Register use also differs wildly. Some use a Forth style data stack in page zero and RegX as the data stack pointer. Commander X16 is downwardly compatible with Commodore 64 but also uses Apple SWEET16 virtual registers - skewed by two bytes for Commodore bank switching compatibility. Some use 8 bit RegY:RegX to pass a 16 bit pointer to a data structure (and BigDumbDinosaur considered 16 bit RegY:RegX to pass a 32 bit pointer). Some use RegA to pass function number. Some pre-scale RegA to pass even numbers only. Some pass even function number in RegX to facilitate JMP (abs,X). Some use separate entry points to reduce register pressure. Some use the carry flag to indicate error, end of file or no input. Overall, it is a mess. However, some schemes must be objectively worse than others.

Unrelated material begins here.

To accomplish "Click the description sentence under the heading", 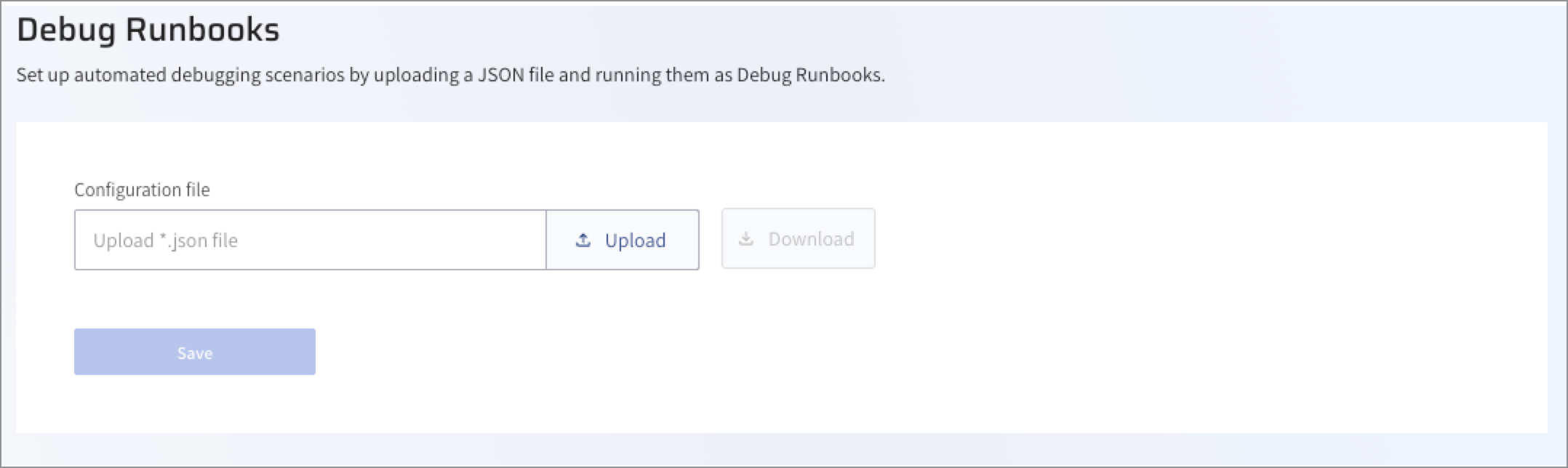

The RegY:RegX scheme typically requires an application to source a pointer from its section of page zero - which is not consistent across systems. The operating system then typically stores the pointer in its own section page zero before jumping to the required function. This would be STX zp+0 // STY zp+1 // ASL // TAX // JMP (abs,X). This could be reduced to STA zp+0 // STY zp+1 // JMP (abs,X) but I'm not going to suggest that a RegY:RegA pointer call convention is an improvement.
The RegX, page zero data stack seems like a good idea. It appears to eliminate redundant copying of pointers. It also raises the possible number of parameters quite significantly. However, it will break one or more things elsewhere. If a kernel uses this call convention everywhere and a subroutine (or kernel entry) is required within interrupt then RegX must be a valid data pointer at all times, alternative uses of RegX must be interrupt masked or interrupts require their own stack. None of these choices are good restrictions. In particular, interrupt masking fixes IRQ at the expense of interrupt latency while leaving NMI broken.

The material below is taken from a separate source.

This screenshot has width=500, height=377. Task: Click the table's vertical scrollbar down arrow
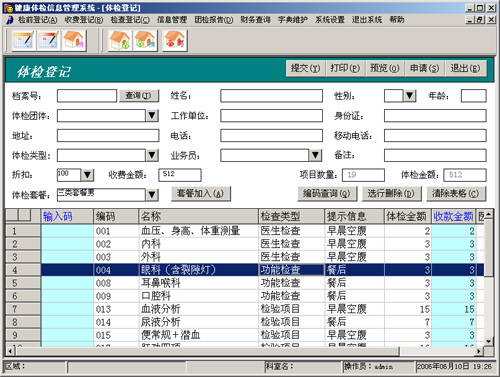(x=488, y=341)
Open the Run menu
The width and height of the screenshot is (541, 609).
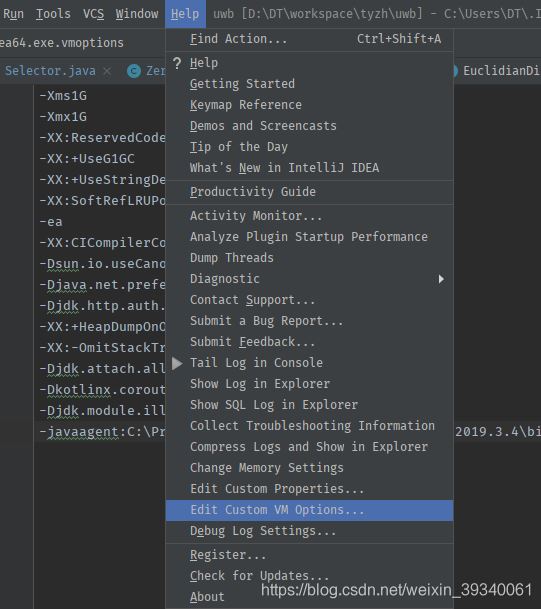click(x=14, y=14)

C++ interface may be desirable. In this case, methods may be a vtable to application wrapper functions, system library functions or kernel calls. Kernel calls may or may not raise privileges via COP vector,
NMI doorbell or similar. Furthermore, an arbitrary compiler call convention can be bridged to an arbitrary kernel call convention with assembly. Indeed, it is possible to bridge to multiple kernel call conventions within one portable binary. The efficiency of this arrangement is secondary.
As a practical example, how would we implement the Arduino function digitalWrite(char pin, char val), where val is LOW or HIGH? On AVR, digitalWrite is a subroutine with its own address and the 8 bit values are assigned sequentially to 8 bit registers. On 6502, pin and val could placed on stack, placed in an agreed part of page zero or placed in registers. I prefer the overhead of stack - partly because it opens the intriguing possibility of Arduino on Forth. This also works more graciously when parameters exceed registers. Indeed, with three bytes of register, this is fairly common. Actually, allocating pin to RegA and val to RegX would be extremely unhelpful. A 6502's address mode asymmetry allows data to be sourced from more places. Parameters in page zero or stack corrects register asymmetry. State in registers is an optimization hack between friendly functions.
With a 16 bit aligned data stack, it may be preferable to mask val with LDA 2,X // AND #1 to determine if a bit should be clear/set. After branching, load pin with LDY 0,X to set RegY with an index for mask operations. Unfortunately, all of this ignores return values. It may be faster to return an error flag, a value in RegA, an even value in RegX suitable for JMP (abs,X) or one or more values on data stack or call stack. What is the most efficient? I don't know.